Apache Mod_Security_Config2 - ConnorEast/Tech-Journal GitHub Wiki

First, I went onto my Kali Linux Device and sent a request for the following server "10.0.17.15/??<script>XXS_Attack</script>" this redirected me to the HTTP Server Test Page. Below is an image of the command "cat modsec_audit.log"

Firstly, the code was taken and tested against patterns, and it was rated with a paranoia level. A paranoia level is how on edge the system needs to be in order to properly protect the security of itself. For reference this server address gave a paranoia 1 warning and it saw the text as having a "severity: critical" level. Given the red flags, it was then terminated using code 403. et-all.
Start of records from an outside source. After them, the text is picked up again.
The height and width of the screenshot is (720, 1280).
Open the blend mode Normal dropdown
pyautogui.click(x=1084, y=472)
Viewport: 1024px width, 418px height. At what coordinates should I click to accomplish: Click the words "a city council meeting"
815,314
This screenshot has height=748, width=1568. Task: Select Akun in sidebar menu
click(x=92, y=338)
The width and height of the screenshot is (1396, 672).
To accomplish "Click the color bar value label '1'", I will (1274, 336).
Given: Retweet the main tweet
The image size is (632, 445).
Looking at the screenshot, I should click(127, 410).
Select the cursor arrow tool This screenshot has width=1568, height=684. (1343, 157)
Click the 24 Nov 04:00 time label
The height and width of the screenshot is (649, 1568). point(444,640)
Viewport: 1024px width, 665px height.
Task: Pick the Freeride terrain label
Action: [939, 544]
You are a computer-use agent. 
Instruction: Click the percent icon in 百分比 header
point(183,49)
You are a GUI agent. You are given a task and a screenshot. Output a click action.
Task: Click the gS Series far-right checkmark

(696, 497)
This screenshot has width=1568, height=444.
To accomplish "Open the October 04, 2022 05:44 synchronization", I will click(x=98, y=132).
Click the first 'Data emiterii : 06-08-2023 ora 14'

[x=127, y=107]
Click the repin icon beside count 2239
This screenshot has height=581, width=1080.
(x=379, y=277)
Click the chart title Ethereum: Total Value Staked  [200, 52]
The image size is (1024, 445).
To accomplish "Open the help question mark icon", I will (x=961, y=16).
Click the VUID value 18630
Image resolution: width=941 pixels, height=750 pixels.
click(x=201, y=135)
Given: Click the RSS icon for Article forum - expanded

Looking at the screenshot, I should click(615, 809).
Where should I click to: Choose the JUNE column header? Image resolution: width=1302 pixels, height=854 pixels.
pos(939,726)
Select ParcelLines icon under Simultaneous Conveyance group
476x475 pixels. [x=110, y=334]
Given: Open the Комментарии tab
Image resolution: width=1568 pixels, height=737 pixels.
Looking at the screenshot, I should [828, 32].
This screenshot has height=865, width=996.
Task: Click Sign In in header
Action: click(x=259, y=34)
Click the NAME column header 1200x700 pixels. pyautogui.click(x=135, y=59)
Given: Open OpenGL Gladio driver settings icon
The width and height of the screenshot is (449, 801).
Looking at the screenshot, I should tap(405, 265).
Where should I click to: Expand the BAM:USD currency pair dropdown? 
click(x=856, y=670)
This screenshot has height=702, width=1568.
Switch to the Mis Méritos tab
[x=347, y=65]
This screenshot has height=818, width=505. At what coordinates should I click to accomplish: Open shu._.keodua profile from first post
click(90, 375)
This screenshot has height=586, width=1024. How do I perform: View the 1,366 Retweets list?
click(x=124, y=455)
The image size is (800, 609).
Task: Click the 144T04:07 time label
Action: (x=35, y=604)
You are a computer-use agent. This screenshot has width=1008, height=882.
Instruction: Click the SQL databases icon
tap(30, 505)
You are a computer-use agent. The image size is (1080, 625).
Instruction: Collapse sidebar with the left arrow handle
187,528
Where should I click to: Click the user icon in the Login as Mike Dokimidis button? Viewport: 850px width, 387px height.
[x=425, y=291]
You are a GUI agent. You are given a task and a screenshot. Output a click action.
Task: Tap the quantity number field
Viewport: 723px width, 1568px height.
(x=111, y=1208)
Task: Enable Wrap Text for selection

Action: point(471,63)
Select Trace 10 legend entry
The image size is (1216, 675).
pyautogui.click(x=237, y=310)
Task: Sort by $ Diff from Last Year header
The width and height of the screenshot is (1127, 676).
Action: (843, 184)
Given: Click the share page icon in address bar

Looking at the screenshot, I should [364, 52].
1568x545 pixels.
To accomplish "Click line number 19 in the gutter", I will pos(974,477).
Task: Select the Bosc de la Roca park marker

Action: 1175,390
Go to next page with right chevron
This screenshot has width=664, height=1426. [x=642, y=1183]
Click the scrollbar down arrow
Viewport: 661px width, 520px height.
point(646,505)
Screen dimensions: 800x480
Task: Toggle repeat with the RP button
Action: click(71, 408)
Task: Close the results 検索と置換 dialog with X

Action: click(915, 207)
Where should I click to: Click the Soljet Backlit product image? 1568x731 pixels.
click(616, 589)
To do this I went to my Kali Linux server and opened the following address "10.0.17.15/?../../boot" This was supposed to move me up two directories allowing me to get to the boot folder/file.

It was detected that this was a path transversal attack and was given a severity level of "Critical" as such it was denied with code 403. Error code 403 essentially states that access to X site is restricted and or blocked. The file blocking it being /etc/httpd/modsecurity.d/activated_rules/REQUEST-930-APPLICATION-ATTACk-LFI.conf

The reason why we get a telnet error is due to the fact that the host header is a numerical address. This should be fixed by inserting the name of the site which in my case would be "tttxxxmmmlamma.com". I chose this name for my site because I was trying to figure out what site URL may not be in use as of the current moment. This however didn't help as the site is still being recognized by its IP address

When I run the command "telnet tttxxxmmmlamma.com GET / HTTP/1.1 Host:tttxxxmmmlamma.com" it sends me to the 403 forbidden page with all of its html and ccs styling. Image seen below.
REQUEST-949-BLOCKING-EVALUATION.conf

To not violate mod security you must write proper Telnet commands. This means that your device must not be attempting to go through directories unnecessarily and it must use valid syntax.